SOUTH LONDON, April 28, 1865. BEREAVED FRIENDS: We, a public meeting of many hundreds of working men of South London, assembled in front of Surry Chapel, Blackfriars' Road, Surrey, desire to convey to you our sincere and sorrowing sympathy in reference to the sad loss you have sustained by the cruel and blood-thirsty assassination of the truly magnanimous and patriotic President, Abraham Lincoln, and to record our unmitigated disgust and horror at the brutal treachery and unparalled baseness of the savage deed of blood which has placed your own and every civilized land in mourning.

The name of Abraham Lincoln had already become famous to the working people of England; he appeared as one of themselves, fighting the battle of freedom for all lands; he is now, and for all coming time, the hero martyr of liberty and right. The American people have acted right nobly under his wise, conscientious, and upright rule. We believe they will not depart from the splendid course he has marked out for the nation. The assassin's hateful blow has sealed with sacred blood the bond which secures freedom in perpetuity to every man on the American continent, irrespective of color or race. Peace be to the slain ! We mourn the mighty dead! Never, in the whole range of the world's history, were hopes so gloriously bright so rudely, suddenly, and atrociously dashed; but we earnestly pray that from out the thick darkness and the fearful evil good may ultimately flow. The twice elected President-the man of the people-is no more; but, Sampson-like, in a moral sense, there will be more slain by his death than in his life; for we see, even now, in clearer character, the diabolical vindictiveness which obtains among the baffled abettors of slavery, and to see a subtle and gigantic evil in its native hideousness is the certain forerunner of its complete and final overthrow. The blow which aimed, alas, too surely, at Abraham Lincoln's life, will send its echoes wherever slavery is felt or known, and will, we trust, prove the keynote of freedom for the oppressed in every land.

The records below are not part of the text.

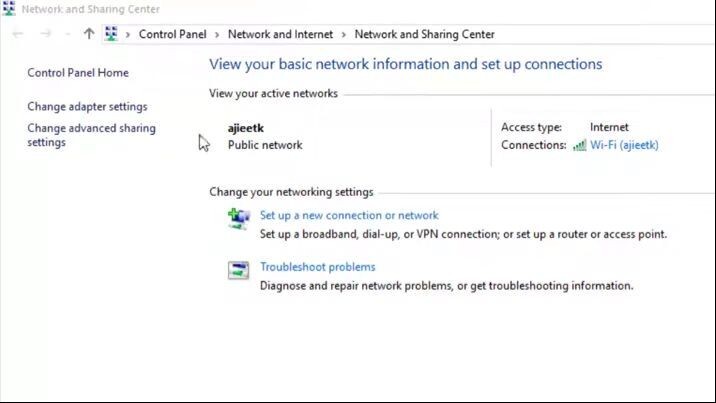The image size is (716, 403).
Task: Click the network icon in address bar
Action: (111, 34)
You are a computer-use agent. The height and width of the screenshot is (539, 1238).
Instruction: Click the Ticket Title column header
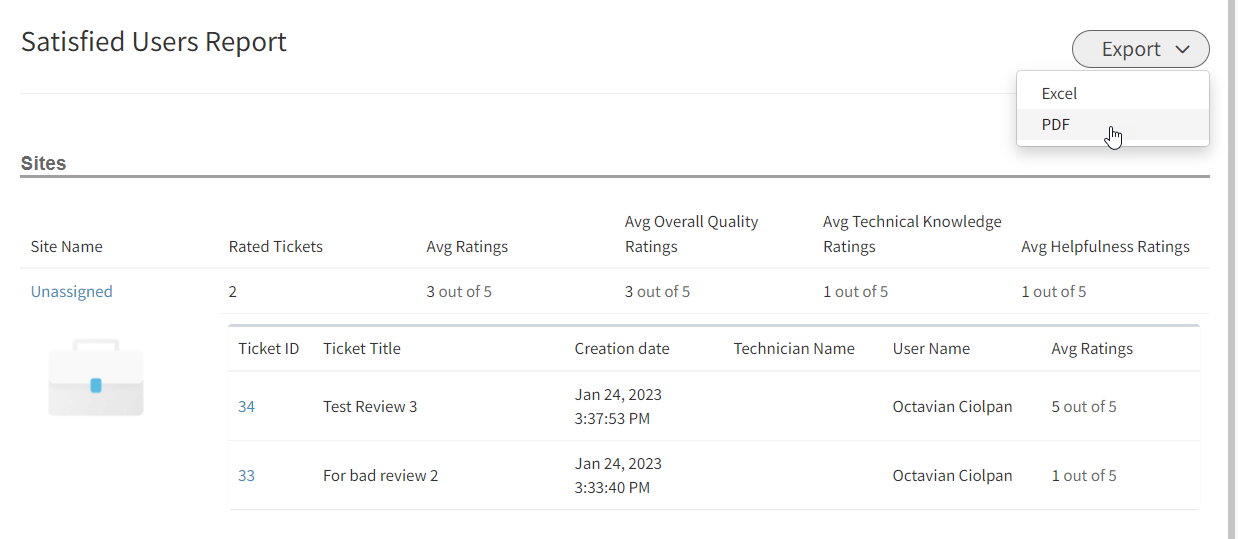[362, 349]
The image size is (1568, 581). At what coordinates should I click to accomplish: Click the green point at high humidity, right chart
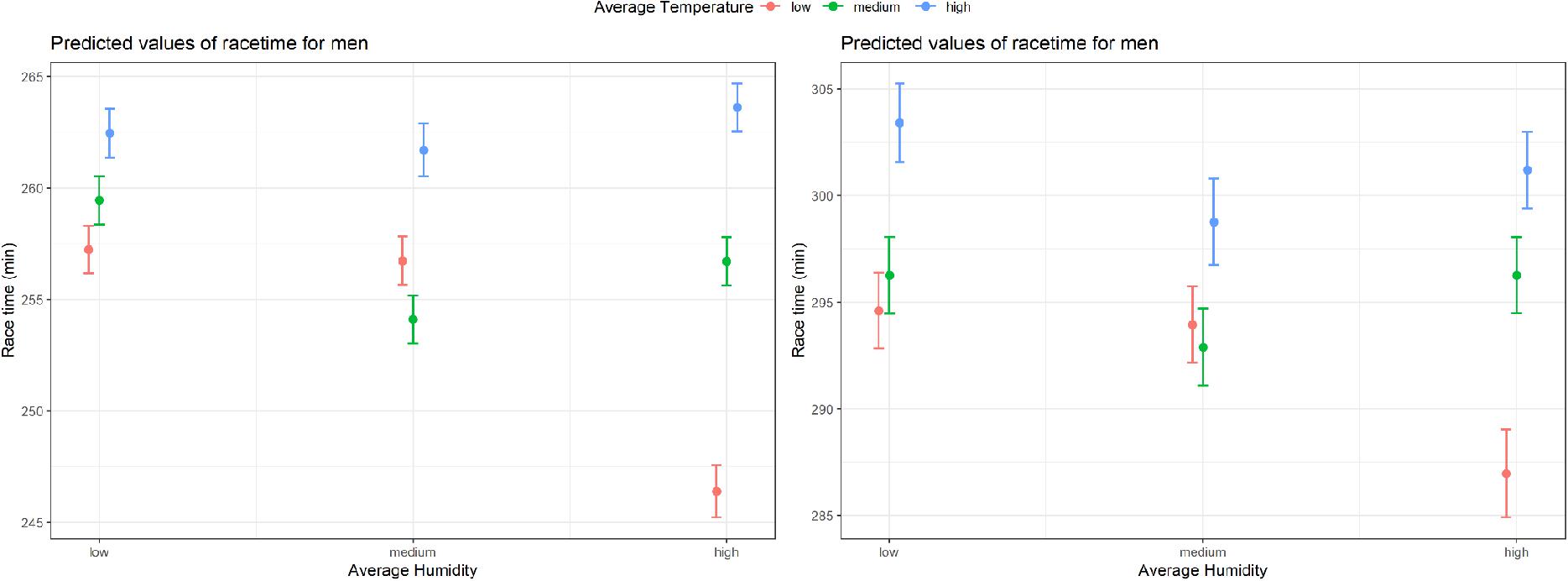(x=1517, y=275)
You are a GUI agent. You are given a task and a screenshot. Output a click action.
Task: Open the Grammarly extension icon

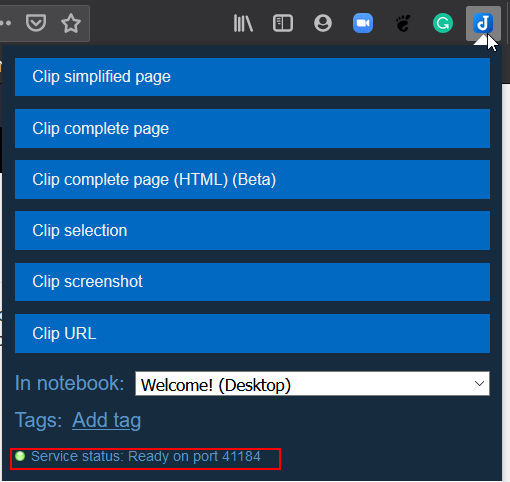(x=443, y=23)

We mourn with bitterness and lamentation for the dead; we sorrow for the living; but not as for those who have no hope. The comforter will surely come for them, and their wounds, though many and severe, shall be healed. We pray for the future of America, that it may be indeed a glorious future of liberty, prosperity, and peace, and notwithstanding the last fearful climax to the treachery and rebellion so recently and gallantly quelled by the victorious bravery and courageous persistence of the northern arms, we trust that moderation and clemency may still rule; justice, as in the past, being ever tempered with mercy, and that the national counsels may be always under the guidance of Him, who has said, "Vengeance is mine, I will repay." Signed on behalf of the meeting, and at its unanimous request: GEORGE M. MURPHY, Chairman, 55 Finchley Road, London.

To Mrs. ABRAHAM LINCOLN,

His Excellency the PRESIDENT of the United States, and
The PEOPLE of America.

Meeting held by the members of the "Working Men's Christian Institute,” Drury Lane, W. C.

DEAR SIR: We, the members of the "Working Men's Christian Institute," Parker street, Drury Lane, W. C., in meeting assembled, beg to convey to Mrs. Lincoln, to the United States government, and to the American people, our deep sympathy with them in the great loss they have sustained by the martyrdom of President Lincoln, and we fervently hope that the principles of Union and emancipation, which were so dear to the late lamented President, and in the defence of which his blood was shed, may become still dearer to the American people, and that, from the present struggle, the United States may come forth a glorious, a united, and a free nation.

In behalf of the meeting :

His Excellency C. F. ADAMS,

R. NICHOLLS, Chairman.

Minister of the United States of America, London.

LONDON, W., 18 Greek street, May 13, 1865. SIR: The demon of the peculiar institution, for the supremacy of which the South rose in arms, would not allow his worshippers to honorably succumb in the open field. What he had begun in treason he must needs end in infamy. As Phillip Second's war for the inquisition bred a Gerards, thus Jefferson Da vis's pro-slavery war a Booth.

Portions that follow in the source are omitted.